A while back, I blogged about Lynn and Vanhanen’s book Intelligence in a blog post titled intelligence, international development, and immigration. L&V’s earlier books have been important references in many restrictionist arguments based on the alleged IQ deficit of immigrants, so critiquing L&V’s work is crucial to the immigration debate. My basic thesis was that whereas IQ might be quite important in explaining the creation of technology, sustaining and benefiting from technology is less sensitive to IQ, and low IQ people can benefit from new, improved technologies quite well. I asked Garett Jones, a researcher on the nexus of IQ and economics, to comment on my blog post, and I subsequently published another blog post including his response and my further thoughts.

Since then, I’ve discovered some other writings on the web that touch on this issue. I’ll mention them briefly.

  • Immigration externalities, a blog post by Jason Collins where he lays out the key points of contention between competing hypotheses: the intermediating role of institutions, and the debate about whether it is the high IQ fraction or the low IQ fraction that is more predictive. I recall that some of Heiner Rindemann’s results suggest that the high IQ fraction may be more predictive, but I don’t think anything definitive can be said yet.
  • Benthamite Libertarian Collectivists Wrong On Open Borders, a blog post by Randall Parker (for ParaPundit) that offers a number of standard arguments against immigration, including the welfare objection, cheap labor leading to a technological slowdown, crime, and political externalities. The post also links to many other standard restrictionist IQ-based arguments, so it’s worth a read.
  • Smart Fraction Theory II by La Griffe Du Lion, which posits an explanation for how national IQ differences lead to differences in the trajectories of nations.

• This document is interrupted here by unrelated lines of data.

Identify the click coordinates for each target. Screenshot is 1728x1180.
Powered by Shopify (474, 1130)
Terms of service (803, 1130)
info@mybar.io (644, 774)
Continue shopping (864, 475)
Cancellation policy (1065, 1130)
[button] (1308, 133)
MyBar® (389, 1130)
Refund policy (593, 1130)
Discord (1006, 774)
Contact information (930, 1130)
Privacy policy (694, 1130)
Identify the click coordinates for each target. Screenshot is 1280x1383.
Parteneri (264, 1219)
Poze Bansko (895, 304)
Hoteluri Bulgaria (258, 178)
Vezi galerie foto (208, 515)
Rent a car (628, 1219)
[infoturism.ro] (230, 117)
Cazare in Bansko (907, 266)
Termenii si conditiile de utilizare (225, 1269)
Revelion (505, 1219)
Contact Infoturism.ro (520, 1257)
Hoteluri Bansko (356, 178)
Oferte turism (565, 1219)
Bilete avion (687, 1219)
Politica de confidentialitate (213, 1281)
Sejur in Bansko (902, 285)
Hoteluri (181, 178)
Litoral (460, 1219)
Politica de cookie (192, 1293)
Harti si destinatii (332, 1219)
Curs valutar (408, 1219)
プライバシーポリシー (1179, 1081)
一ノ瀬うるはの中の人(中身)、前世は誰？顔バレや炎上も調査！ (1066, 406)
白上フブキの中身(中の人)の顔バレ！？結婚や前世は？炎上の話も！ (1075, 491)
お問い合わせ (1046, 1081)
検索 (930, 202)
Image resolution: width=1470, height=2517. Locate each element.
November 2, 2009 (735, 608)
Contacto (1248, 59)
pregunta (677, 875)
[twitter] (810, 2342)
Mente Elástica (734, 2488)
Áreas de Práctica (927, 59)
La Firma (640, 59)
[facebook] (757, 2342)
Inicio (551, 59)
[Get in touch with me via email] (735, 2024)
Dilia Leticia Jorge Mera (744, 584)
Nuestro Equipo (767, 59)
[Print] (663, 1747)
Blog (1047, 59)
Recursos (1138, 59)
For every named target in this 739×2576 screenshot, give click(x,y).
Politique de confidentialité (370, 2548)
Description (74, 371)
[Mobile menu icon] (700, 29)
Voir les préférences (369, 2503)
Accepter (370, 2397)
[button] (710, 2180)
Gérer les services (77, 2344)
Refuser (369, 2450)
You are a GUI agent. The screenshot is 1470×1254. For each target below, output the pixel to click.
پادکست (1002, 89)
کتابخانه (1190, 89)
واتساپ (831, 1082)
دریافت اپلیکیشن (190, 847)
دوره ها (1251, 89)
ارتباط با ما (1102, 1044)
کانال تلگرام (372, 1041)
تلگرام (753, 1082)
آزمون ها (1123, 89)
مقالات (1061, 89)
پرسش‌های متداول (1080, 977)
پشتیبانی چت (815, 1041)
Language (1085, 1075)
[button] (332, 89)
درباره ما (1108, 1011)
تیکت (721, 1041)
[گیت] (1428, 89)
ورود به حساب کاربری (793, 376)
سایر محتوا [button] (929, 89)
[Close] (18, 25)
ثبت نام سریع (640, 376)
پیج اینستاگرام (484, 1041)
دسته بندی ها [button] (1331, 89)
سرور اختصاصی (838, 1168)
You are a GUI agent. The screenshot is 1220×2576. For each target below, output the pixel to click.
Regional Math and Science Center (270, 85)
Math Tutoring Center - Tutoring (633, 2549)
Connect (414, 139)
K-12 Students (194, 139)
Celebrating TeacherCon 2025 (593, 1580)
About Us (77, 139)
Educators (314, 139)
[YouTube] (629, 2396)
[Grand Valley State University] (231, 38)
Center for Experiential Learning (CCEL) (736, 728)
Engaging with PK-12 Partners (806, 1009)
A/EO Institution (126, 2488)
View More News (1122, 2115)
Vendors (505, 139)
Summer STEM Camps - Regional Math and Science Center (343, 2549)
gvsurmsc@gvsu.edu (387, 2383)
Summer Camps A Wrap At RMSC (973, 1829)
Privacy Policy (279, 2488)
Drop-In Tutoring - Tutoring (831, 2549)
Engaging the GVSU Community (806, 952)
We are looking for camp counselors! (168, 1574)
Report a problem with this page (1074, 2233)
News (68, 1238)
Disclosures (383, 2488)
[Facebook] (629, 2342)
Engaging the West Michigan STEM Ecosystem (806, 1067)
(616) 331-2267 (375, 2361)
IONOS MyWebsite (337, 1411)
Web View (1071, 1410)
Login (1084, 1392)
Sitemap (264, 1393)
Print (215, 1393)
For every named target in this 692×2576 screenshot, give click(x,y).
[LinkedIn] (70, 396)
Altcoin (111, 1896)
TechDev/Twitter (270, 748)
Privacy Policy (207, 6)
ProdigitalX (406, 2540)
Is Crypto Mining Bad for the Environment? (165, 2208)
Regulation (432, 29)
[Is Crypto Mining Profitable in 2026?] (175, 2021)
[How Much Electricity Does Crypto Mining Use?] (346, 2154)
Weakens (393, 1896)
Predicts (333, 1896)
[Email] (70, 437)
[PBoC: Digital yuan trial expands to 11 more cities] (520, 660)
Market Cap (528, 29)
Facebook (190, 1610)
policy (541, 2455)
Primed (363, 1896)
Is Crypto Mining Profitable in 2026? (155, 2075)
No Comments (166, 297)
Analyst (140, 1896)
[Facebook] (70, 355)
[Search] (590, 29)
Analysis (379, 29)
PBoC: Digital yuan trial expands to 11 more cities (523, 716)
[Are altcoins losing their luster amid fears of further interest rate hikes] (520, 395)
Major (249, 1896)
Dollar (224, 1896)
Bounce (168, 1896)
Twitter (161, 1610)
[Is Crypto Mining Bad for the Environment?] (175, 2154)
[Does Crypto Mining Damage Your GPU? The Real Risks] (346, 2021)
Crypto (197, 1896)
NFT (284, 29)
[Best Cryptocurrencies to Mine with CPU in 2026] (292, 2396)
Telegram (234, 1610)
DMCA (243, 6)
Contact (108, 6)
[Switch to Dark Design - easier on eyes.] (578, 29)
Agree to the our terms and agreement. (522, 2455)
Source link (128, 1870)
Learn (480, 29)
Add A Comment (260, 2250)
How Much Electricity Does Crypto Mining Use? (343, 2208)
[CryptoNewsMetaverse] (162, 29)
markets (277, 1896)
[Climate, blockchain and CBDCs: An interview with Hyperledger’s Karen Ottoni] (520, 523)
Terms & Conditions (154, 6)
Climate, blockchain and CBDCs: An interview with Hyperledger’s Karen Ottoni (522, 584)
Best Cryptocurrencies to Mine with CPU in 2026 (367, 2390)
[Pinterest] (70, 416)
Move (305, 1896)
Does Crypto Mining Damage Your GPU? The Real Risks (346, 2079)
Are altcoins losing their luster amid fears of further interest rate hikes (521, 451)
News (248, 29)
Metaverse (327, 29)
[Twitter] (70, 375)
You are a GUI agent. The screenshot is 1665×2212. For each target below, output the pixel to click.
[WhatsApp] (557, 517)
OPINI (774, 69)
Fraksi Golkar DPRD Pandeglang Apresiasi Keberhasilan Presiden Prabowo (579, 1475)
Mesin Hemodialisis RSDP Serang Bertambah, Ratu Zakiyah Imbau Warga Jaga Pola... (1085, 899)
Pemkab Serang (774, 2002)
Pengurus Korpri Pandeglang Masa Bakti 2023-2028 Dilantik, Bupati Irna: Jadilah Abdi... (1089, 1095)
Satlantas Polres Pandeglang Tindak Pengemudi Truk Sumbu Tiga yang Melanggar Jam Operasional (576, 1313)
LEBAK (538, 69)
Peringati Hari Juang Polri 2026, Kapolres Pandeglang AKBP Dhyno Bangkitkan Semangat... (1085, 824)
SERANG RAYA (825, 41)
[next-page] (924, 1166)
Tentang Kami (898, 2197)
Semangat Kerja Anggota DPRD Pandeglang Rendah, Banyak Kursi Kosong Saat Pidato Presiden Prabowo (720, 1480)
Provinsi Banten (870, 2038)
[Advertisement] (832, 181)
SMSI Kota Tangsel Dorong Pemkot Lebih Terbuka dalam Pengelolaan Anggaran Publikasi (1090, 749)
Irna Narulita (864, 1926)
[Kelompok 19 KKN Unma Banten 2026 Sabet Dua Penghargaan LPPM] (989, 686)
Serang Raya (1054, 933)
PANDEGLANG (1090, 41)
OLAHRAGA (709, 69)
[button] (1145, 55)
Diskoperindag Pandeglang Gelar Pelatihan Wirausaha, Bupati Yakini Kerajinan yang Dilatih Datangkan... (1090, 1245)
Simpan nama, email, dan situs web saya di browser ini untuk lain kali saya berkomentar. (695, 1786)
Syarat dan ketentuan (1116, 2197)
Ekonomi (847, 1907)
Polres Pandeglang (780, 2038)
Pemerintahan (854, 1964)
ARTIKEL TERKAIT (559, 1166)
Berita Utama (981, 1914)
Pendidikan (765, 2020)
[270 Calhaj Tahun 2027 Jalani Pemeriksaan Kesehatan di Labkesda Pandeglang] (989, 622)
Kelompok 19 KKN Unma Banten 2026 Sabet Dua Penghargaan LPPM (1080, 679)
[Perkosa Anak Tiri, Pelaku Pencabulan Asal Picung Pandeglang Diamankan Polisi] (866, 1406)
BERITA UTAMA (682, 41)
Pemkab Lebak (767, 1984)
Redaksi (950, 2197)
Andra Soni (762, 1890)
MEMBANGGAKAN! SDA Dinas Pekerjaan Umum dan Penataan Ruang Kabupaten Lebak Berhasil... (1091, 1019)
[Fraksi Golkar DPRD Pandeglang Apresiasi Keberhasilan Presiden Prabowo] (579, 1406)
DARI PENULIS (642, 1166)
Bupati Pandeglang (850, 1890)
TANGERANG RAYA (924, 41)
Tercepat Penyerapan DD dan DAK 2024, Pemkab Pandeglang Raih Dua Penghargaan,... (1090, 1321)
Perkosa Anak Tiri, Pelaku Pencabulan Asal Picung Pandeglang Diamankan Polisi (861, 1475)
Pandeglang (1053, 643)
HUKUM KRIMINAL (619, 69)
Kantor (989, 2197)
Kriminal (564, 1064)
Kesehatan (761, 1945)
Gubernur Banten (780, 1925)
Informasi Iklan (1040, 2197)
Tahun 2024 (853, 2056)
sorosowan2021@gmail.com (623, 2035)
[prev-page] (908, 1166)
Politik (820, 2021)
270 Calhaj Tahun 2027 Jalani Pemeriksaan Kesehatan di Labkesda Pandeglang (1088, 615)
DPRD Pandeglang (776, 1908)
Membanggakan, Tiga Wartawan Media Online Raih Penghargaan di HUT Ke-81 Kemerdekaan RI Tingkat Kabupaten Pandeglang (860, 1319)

New paper on open borders by John Kennan

John Kennan has come out with a NBER paper titled Open Borders (ungated PDF). The paper is heavy on mathematical economics, and adds to a growing literature that indicates that relaxing immigration restrictions would have massive utilitarian benefits while the negative effect on native wages would be small. I haven’t had time to go through the paper in detail, but here’s the abstract:

There is a large body of evidence indicating that cross-country differences in income levels are associated with differences in productivity. If workers are much more productive in one country than in another, restrictions on immigration lead to large efficiency losses. The paper quantifies these losses, using a model in which efficiency differences are labor-augmenting, and free trade in product markets leads to factor price equalization, so that wages are equal across countries when measured in efficiency units of labor. The estimated gains from removing immigration restrictions are huge. Using a simple static model of migration costs, the estimated net gains from open borders are about the same as the gains from a growth miracle that more than doubles the income level in less-developed countries.

While you’re reading the literature on open borders, check out the pro-open borders reading list on this site, which includes a mix of web articles, research papers, and books. If there’s one research paper on open borders you should read, it is Michael Clemens’ “trillion dollar bills on the sidewalk” paper (ungated PDF).